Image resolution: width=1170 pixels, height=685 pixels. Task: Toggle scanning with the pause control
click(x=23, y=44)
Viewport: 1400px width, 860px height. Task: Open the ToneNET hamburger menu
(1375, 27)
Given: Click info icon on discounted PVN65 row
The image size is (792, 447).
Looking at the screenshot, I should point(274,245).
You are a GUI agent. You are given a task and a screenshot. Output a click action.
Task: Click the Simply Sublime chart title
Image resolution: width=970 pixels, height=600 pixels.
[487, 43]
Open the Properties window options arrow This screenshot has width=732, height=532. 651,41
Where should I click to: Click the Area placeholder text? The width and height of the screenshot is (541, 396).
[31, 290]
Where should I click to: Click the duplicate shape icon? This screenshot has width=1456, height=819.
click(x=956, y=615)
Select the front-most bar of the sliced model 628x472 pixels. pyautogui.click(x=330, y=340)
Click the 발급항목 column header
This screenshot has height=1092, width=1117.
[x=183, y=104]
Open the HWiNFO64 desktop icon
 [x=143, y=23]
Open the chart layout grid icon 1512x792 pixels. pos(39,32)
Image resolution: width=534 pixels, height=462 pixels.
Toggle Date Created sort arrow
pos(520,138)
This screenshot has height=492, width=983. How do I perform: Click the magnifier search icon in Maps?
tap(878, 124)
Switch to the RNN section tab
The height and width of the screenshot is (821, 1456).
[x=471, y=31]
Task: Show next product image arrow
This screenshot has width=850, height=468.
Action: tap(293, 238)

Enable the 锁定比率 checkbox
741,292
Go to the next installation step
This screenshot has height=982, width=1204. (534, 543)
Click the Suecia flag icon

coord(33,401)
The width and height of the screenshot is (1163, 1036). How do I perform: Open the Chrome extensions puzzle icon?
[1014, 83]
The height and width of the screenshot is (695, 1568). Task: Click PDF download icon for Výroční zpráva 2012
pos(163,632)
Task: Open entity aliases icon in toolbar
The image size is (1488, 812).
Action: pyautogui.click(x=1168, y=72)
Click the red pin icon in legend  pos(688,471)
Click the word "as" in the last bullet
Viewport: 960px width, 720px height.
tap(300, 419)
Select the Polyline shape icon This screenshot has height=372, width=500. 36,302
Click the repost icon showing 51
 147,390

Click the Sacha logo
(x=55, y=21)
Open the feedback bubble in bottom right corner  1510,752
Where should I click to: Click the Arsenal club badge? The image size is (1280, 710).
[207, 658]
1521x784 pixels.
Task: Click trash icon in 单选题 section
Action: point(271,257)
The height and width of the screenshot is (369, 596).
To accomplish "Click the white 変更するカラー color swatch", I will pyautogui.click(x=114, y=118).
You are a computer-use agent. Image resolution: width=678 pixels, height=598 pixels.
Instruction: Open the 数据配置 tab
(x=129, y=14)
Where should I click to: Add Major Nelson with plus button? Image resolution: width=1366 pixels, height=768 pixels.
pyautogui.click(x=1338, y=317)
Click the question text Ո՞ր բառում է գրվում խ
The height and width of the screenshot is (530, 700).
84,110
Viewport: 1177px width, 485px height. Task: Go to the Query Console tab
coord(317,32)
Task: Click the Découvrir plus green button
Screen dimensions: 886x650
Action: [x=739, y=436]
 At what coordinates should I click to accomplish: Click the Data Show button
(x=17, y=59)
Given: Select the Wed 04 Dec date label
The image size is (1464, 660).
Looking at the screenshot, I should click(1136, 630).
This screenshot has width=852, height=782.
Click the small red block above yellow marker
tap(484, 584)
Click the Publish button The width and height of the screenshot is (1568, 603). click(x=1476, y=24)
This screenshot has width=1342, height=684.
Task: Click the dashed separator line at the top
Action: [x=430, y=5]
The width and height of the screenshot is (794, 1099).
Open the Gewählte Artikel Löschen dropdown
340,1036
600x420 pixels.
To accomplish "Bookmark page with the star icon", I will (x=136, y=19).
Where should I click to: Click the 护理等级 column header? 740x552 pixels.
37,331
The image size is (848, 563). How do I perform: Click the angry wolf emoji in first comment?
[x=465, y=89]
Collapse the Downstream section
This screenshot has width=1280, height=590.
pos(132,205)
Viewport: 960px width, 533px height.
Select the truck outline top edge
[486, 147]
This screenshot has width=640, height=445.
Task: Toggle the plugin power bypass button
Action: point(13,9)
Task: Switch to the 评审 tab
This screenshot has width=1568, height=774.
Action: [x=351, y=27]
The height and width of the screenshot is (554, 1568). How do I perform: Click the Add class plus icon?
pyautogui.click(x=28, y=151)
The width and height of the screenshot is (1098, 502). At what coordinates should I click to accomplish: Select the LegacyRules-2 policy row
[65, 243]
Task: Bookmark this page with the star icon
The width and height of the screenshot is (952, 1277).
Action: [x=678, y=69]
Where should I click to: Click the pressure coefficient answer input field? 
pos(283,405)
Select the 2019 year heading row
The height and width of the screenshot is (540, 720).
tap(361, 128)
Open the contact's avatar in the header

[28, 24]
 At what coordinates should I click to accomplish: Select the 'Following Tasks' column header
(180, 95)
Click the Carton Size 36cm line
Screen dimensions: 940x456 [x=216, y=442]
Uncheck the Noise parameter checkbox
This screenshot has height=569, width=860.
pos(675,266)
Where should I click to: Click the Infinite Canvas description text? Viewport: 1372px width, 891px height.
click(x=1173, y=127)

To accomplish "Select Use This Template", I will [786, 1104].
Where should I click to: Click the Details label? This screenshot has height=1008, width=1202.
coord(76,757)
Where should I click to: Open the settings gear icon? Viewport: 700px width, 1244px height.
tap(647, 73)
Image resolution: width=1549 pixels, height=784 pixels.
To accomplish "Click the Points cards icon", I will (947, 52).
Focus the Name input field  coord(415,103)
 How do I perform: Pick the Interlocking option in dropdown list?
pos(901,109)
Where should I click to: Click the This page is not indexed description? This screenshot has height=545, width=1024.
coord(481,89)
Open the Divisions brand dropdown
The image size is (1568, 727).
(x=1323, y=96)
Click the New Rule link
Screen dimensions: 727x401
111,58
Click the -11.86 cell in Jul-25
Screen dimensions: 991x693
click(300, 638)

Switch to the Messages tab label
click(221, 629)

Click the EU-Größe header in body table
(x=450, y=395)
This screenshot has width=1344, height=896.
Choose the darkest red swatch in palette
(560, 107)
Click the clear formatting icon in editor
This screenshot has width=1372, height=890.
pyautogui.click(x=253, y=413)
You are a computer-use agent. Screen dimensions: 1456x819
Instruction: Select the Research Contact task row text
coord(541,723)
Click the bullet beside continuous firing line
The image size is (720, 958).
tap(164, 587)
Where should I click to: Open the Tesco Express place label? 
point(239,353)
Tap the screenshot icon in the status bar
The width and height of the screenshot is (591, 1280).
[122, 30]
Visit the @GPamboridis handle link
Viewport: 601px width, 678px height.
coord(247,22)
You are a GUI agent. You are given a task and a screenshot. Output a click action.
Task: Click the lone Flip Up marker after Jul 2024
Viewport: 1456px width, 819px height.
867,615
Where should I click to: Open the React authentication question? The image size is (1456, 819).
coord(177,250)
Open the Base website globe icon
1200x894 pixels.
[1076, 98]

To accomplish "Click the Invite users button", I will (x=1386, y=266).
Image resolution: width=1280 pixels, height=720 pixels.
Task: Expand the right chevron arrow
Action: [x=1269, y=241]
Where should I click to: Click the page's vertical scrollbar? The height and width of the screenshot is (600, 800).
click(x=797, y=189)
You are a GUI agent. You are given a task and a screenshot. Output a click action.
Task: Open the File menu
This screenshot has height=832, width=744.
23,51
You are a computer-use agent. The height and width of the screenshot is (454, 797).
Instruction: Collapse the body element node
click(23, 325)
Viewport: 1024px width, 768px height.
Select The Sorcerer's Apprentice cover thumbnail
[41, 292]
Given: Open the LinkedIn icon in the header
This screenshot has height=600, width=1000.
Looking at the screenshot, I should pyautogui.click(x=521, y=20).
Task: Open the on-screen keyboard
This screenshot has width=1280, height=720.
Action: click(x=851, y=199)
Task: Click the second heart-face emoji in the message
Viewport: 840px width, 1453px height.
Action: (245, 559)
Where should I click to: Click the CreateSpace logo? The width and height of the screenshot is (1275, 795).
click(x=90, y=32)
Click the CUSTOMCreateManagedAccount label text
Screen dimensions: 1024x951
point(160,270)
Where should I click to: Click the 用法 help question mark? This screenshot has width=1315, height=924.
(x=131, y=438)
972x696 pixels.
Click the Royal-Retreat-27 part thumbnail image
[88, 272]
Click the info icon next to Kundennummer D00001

###

*SHORT EXERCISE:* Echo the data above from the line with "The height and width of the screenshot is (695, 1568)." up to and including the line with "will (x=136, y=19).".

*RESULT OF THIS EXERCISE:*
The height and width of the screenshot is (695, 1568). Task: Click PDF download icon for Výroční zpráva 2012
pos(163,632)
Task: Open entity aliases icon in toolbar
The image size is (1488, 812).
Action: pyautogui.click(x=1168, y=72)
Click the red pin icon in legend  pos(688,471)
Click the word "as" in the last bullet
Viewport: 960px width, 720px height.
tap(300, 419)
Select the Polyline shape icon This screenshot has height=372, width=500. 36,302
Click the repost icon showing 51
 147,390

Click the Sacha logo
(x=55, y=21)
Open the feedback bubble in bottom right corner  1510,752
Where should I click to: Click the Arsenal club badge? The image size is (1280, 710).
[207, 658]
1521x784 pixels.
Task: Click trash icon in 单选题 section
Action: point(271,257)
The height and width of the screenshot is (369, 596).
To accomplish "Click the white 変更するカラー color swatch", I will pyautogui.click(x=114, y=118).
You are a computer-use agent. Image resolution: width=678 pixels, height=598 pixels.
Instruction: Open the 数据配置 tab
(x=129, y=14)
Where should I click to: Add Major Nelson with plus button? Image resolution: width=1366 pixels, height=768 pixels.
pyautogui.click(x=1338, y=317)
Click the question text Ո՞ր բառում է գրվում խ
The height and width of the screenshot is (530, 700).
84,110
Viewport: 1177px width, 485px height. Task: Go to the Query Console tab
coord(317,32)
Task: Click the Découvrir plus green button
Screen dimensions: 886x650
Action: [x=739, y=436]
 At what coordinates should I click to accomplish: Click the Data Show button
(x=17, y=59)
Given: Select the Wed 04 Dec date label
The image size is (1464, 660).
Looking at the screenshot, I should click(1136, 630).
This screenshot has width=852, height=782.
Click the small red block above yellow marker
tap(484, 584)
Click the Publish button The width and height of the screenshot is (1568, 603). click(x=1476, y=24)
This screenshot has width=1342, height=684.
Task: Click the dashed separator line at the top
Action: [x=430, y=5]
The width and height of the screenshot is (794, 1099).
Open the Gewählte Artikel Löschen dropdown
340,1036
600x420 pixels.
To accomplish "Bookmark page with the star icon", I will (x=136, y=19).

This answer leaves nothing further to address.